Wraps a posggym.Env to allow a modular transformation.

This class is the base class for all wrappers. Wrappers that inherit from this class can modify action_spaces, observation_spaces, reward_ranges and metadata attributes , without changing the underlying environment’s attributes.

Moreover, the behavior of the step() and reset() methods can be changed by these wrappers. Some attributes (spec, render_mode) will point back to the wrapper’s environment (i.e. to the corresponding attributes of env).

Note

If you inherit from Wrapper, don’t forget to call super().__init__(env) if the subclass overrides the __init__ method.

Methods

posggym.Wrapper.step(self, actions: Dict[str, WrapperActType]) → Tuple[Dict[str, WrapperObsType], Dict[str, float], Dict[str, bool], Dict[str, bool], bool, Dict[str, Dict]]

Uses the step() of the env.

Can be overwritten to change the returned data.

posggym.Wrapper.reset(self, *, seed: int | None = None, options: Dict[str, Any] | None = None) → Tuple[Dict[str, WrapperObsType], Dict[str, Dict]]

Uses the reset() of the env.

Can be overwritten to change the returned data.

posggym.Wrapper.render(self) → None | np.ndarray | str | Dict[str, np.ndarray] | Dict[str, str]

Uses the render() of the env.

Can be overwritten to change the returned data.

posggym.Wrapper.close(self): Closes the wrapper and env.

Attributes

property Wrapper.model: POSGModel: Returns the Env model.

property Wrapper.state: WrapperStateType: Returns the Env state.

property Wrapper.possible_agents: Tuple[str, ...]: Returns the Env possible_agents.

property Wrapper.agents: List[str]: Returns the Env agents.

property Wrapper.action_spaces: Dict[str, spaces.Space]

Return the Env action_spaces.

This is the Env action_spaces unless it’s overwritten then the wrapper action_spaces is used.

property Wrapper.observation_spaces: Dict[str, spaces.Space]

Return the Env observation_spaces.

This is the Env observation_spaces unless it’s overwritten then the wrapper observation_spaces is used.

property Wrapper.reward_ranges: Dict[str, Tuple[float, float]]

Return the Env reward_ranges.

This is the Env reward_ranges, unless it’s overwritten, then the wrapper reward_ranges is used.

property Wrapper.metadata: Dict[str, Any]: Returns the Env metadata.

property Wrapper.spec: EnvSpec | None: Return the Env spec attribute.

property Wrapper.render_mode: str | None: Return the Env render_mode.

posggym.Wrapper.env

The environment (one level underneath) this wrapper.

This may itself be a wrapped environment.

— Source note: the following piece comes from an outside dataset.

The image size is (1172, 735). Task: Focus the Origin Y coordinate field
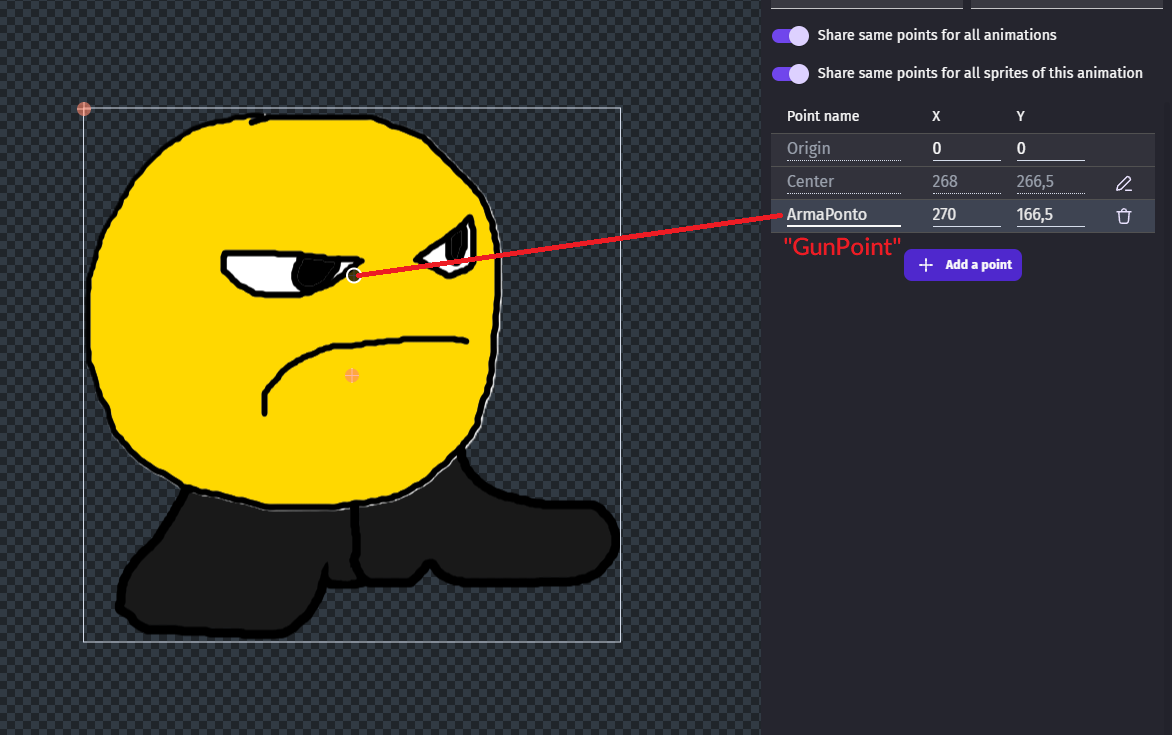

To obtain the environment underneath all layers of wrappers, use posggym.Wrapper.unwrapped.

property Wrapper.unwrapped: Env

Returns the base environment of the wrapper.

This will be the bare posggym.Env environment, underneath all layers of wrappers.

POSGGym Wrappers

POSGGym provides a number of commonly used wrappers listed below.

Name	Type	Description
`DiscretizeActions`	Action Wrapper	An Action wrapper that discretizes continuous action spaces
`RescaleActions`	Action Wrapper	An Action wrapper for rescaling actions
`FlattenObservations`	Observation Wrapper	An Observation wrapper that flattens the observation
`RescaleObservations`	Observation Wrapper	An Observation wrapper for rescaling observations
`OrderEnforcing`	Misc Wrapper	This will produce an error if step or render is called before reset
`PassiveEnvChecker`	Misc Wrapper	Checks that the step, reset and render functions follow the posggym API.
`RecordVideo`	Misc Wrapper	This wrapper will record videos of rollouts.
`TimeLimit`	Misc Wrapper	This wrapper will emit a truncated signal if the specified number of steps is exceeded in an episode.